Table 1: C Numeric Data Types

Keyword

Variable Type

Range

Storage Required

char

character (or string)

–128 to 127

1 byte

int

integer

–32768 to 32,767

2 bytes

short (or short int)

short integer

–32768 to 32,767

2 bytes

long

long integer

–2,147,483,648 to 2,147,483,647

4 bytes

unsigned char

unsigned character

0 to 255

1 byte

unsigned int

unsigned integer

0 to 65,535

2 bytes

unsigned short

unsigned short integer

0 to 65,535

2 bytes

unsigned long

unsigned long integer

0 to 4,294,967,295

4 bytes

float

single-precision floating point (accurate to 7 digits)

+ or -3.4 x 1038 to + or -3.4 x10-38

4 bytes

double

double-precision floating point (accurate to 15 digits)

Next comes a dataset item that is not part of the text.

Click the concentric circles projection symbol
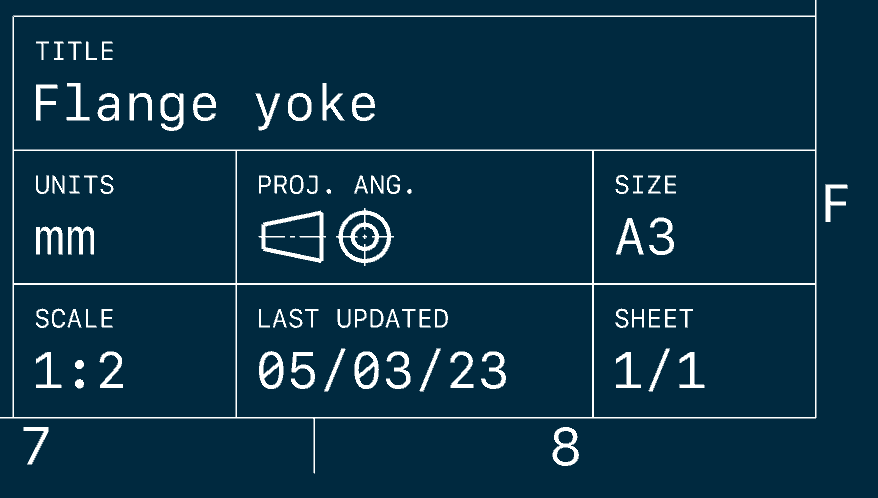The image size is (878, 498). tap(365, 238)
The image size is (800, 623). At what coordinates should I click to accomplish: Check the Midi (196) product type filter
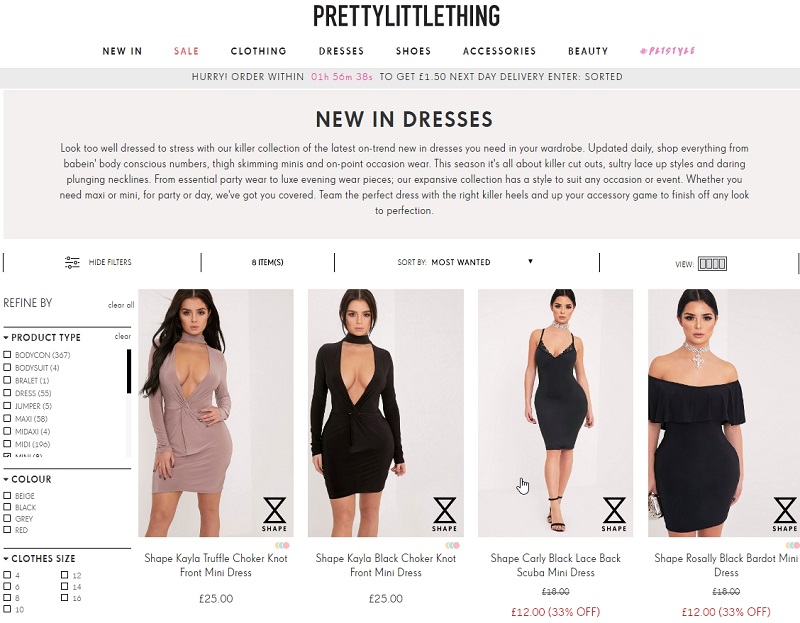(x=7, y=443)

+ or -1.7 x 10-308 to + or -1.7 x10308

8 bytes

  • The keyword is the C language keyword used to declare the variable type.
  • The variable type tells you which type of variable the keyword defines. For example, char defines a character (or string) variable; int does integers; and so on. There are many variable types, each of which depends on the type of number or value being described.
  • The range tells you how big of a number will fit into the variable type. For example, integers range from –32,768 up to 0 and up again to 32,767. Other types of variables handle larger values.
  • The Storage Required column tells you how many bytes of storage each variable type requires. This is advanced stuff, not really necessary to know. Some computer scientists can look at the bytes required and proclaim, "Goodness! An integer on a PC occupies 16 bits of storage. That must explain the 32K range. Indeed. Hmmm. Pass the nachos."

Why use integers?

Obviously, if you have a double-precision floating-point number that can handle, essentially, numbers up to 1 gazillion, why bother with the puny little integer? Heck, make everything a double-whammy floating point and be done with it! Sounds good. Is bad.

Integers are truly the most common and handy types of numeric variables. Often, you need only small, whole-number values when you're programming. Floating-point numbers are okay, but they require more overhead from the computer and take longer to work with. By comparison, integers are far quicker.

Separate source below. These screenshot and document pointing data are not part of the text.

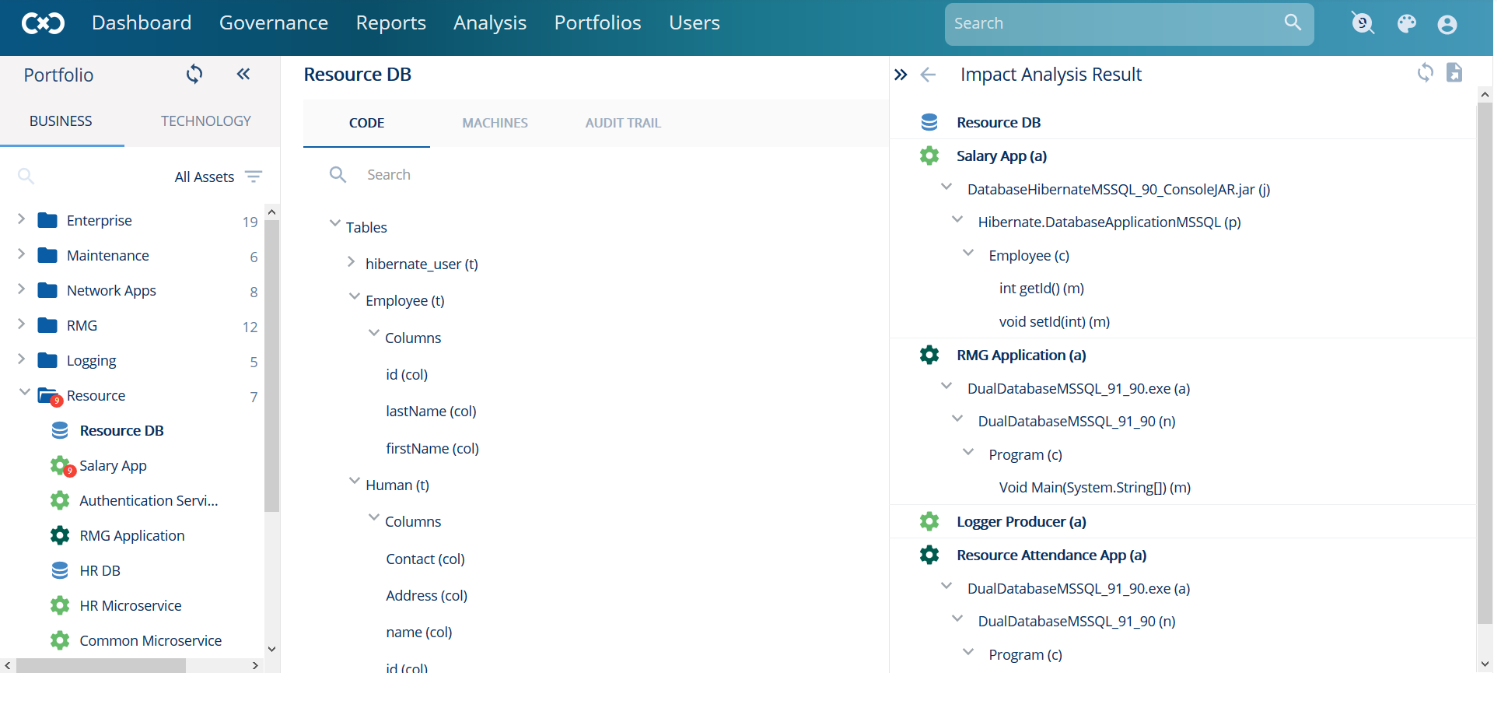Select the Salary App gear icon in sidebar
Viewport: 1497px width, 709px height.
click(60, 465)
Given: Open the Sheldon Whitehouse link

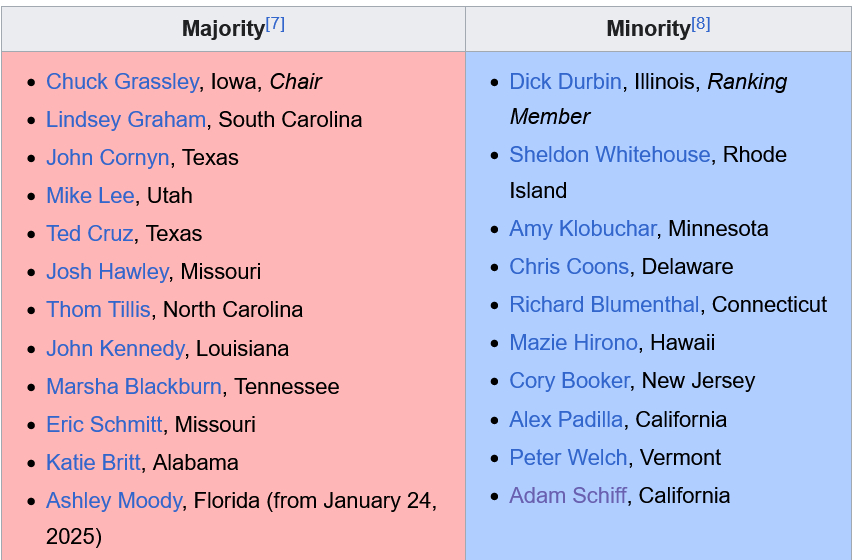Looking at the screenshot, I should [610, 155].
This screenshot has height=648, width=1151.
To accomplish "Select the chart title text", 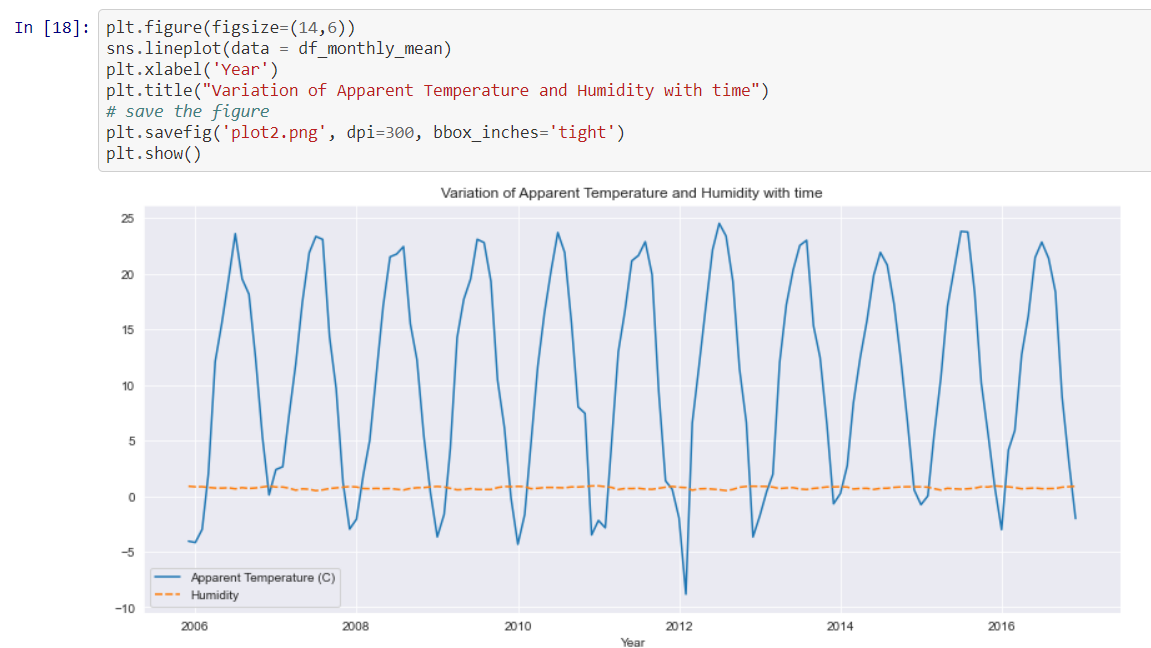I will tap(631, 193).
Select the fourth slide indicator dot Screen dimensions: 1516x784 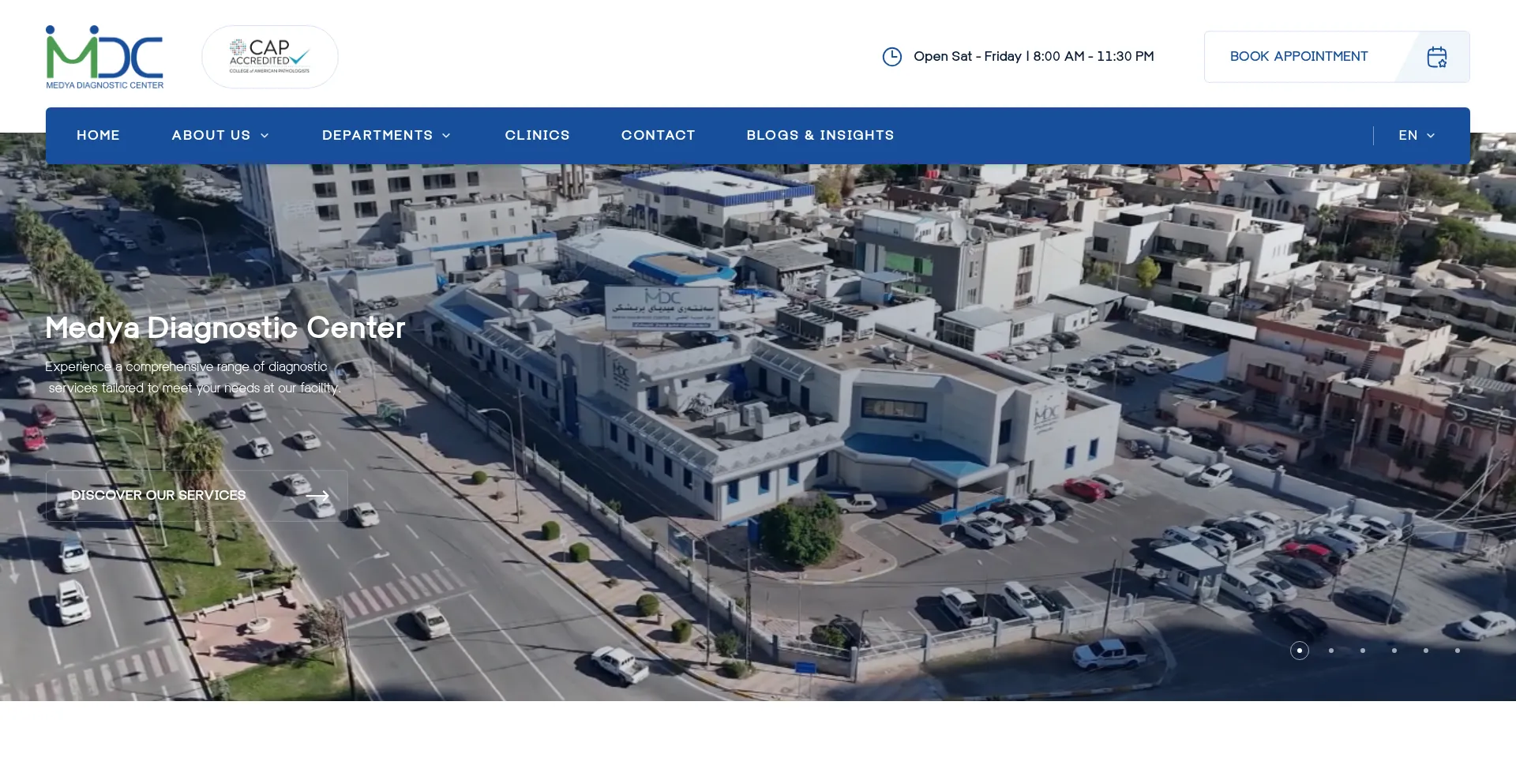1394,651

You have to concern yourself with only two types of integers: the normal integer — the int — and the long integer — the long.

The int is a whole-number value, ranging from –32,768 to 32,767. It's ideally put to use for small numbers without a fractional part. In some versions of C, you may see this value referred to as a short or short int. In all DOS C compilers, it's just called int. (It rhymes with bent, not pint.)

The long is a whole-number value, ranging from –2,147,483,648 to 2,147,483,647 — a big range, but not big enough to encompass the national debt or Madonna's ego. This type of numeric variable is referred to as a long, or long int in some versions of C. With DOS C compilers, you can freely mince about, calling it just long.

In continuance with humankind's obsession with size, it would seem obvious — nay, greedy — to always want to use the long over the int. After all, bigger is better. Although that may be true, and psychologists can debate why most people feel that way, the truth is that the smaller the variable type you can get away with, the quicker your program runs. The int variables are tiny and tidy, easy for the computer to figure on its two thumbs. long variables require a little more time to compute, and it wastes the computer's memory and processing power to use them when you're better off with ints. (You'll see why this is so as you continue to program in C.)

  • You use the int and long keywords to declare integer variables. int is for smaller values; long is for larger values.
  • The %i placeholder is used in the printf function to display int variables. (You can also use the %d placeholder.)
  • int = short = short int
  • Integer variables (int) are shorter, faster, and easier for the computer to deal with. If Soup for One were a variable, it would be an int. Use int s whenever you need a small, whole numeric value.
  • Negative numbers — why bother? Sometimes you need them, but most of the time you don't.
  • The char variable type can also be used as a type of integer, though it has an extremely small range. These variables are used mostly to store single characters (or strings).